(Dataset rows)

____

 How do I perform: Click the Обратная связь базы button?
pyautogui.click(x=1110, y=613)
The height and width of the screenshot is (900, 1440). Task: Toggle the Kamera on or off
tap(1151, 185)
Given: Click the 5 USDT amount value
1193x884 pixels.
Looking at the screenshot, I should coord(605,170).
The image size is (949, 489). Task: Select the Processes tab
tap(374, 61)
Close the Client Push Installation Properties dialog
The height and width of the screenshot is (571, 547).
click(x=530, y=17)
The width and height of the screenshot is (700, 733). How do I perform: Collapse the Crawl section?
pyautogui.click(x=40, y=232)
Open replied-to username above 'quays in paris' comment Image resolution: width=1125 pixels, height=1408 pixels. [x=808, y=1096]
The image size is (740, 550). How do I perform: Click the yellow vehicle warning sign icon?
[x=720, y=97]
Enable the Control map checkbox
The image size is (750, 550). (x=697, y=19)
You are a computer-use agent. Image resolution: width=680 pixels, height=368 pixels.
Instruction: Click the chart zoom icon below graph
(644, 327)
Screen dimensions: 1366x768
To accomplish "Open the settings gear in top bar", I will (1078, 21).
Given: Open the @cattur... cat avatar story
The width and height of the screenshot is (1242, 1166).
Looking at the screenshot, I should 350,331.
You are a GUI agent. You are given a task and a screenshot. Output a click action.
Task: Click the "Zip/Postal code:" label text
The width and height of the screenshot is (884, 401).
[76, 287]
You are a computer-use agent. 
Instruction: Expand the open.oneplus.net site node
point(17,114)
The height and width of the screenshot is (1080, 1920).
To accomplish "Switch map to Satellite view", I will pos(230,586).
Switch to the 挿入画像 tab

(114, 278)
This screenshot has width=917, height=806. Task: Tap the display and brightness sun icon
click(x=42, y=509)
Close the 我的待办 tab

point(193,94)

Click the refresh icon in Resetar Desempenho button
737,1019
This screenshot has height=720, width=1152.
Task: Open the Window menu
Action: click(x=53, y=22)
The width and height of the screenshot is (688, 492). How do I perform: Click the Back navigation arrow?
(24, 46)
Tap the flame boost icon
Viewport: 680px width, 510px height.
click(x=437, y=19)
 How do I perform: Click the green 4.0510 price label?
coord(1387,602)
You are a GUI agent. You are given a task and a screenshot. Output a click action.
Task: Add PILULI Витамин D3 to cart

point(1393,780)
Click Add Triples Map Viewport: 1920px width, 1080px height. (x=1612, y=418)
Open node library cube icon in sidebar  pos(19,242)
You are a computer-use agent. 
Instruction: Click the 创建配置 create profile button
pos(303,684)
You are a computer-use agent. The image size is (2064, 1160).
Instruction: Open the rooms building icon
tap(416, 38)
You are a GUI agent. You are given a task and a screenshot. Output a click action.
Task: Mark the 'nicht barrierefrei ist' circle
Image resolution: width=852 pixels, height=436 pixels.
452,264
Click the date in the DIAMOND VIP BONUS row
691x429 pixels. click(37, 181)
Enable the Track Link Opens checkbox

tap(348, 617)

____

What you will do » Copy verbatim the lines of the material above, from the line containing "The width and height of the screenshot is (688, 492)." down to the line containing "tap(416, 38)", including both of those lines.

Task output »
The width and height of the screenshot is (688, 492). How do I perform: Click the Back navigation arrow?
(24, 46)
Tap the flame boost icon
Viewport: 680px width, 510px height.
click(x=437, y=19)
 How do I perform: Click the green 4.0510 price label?
coord(1387,602)
You are a GUI agent. You are given a task and a screenshot. Output a click action.
Task: Add PILULI Витамин D3 to cart

point(1393,780)
Click Add Triples Map Viewport: 1920px width, 1080px height. (x=1612, y=418)
Open node library cube icon in sidebar  pos(19,242)
You are a computer-use agent. 
Instruction: Click the 创建配置 create profile button
pos(303,684)
You are a computer-use agent. The image size is (2064, 1160).
Instruction: Open the rooms building icon
tap(416, 38)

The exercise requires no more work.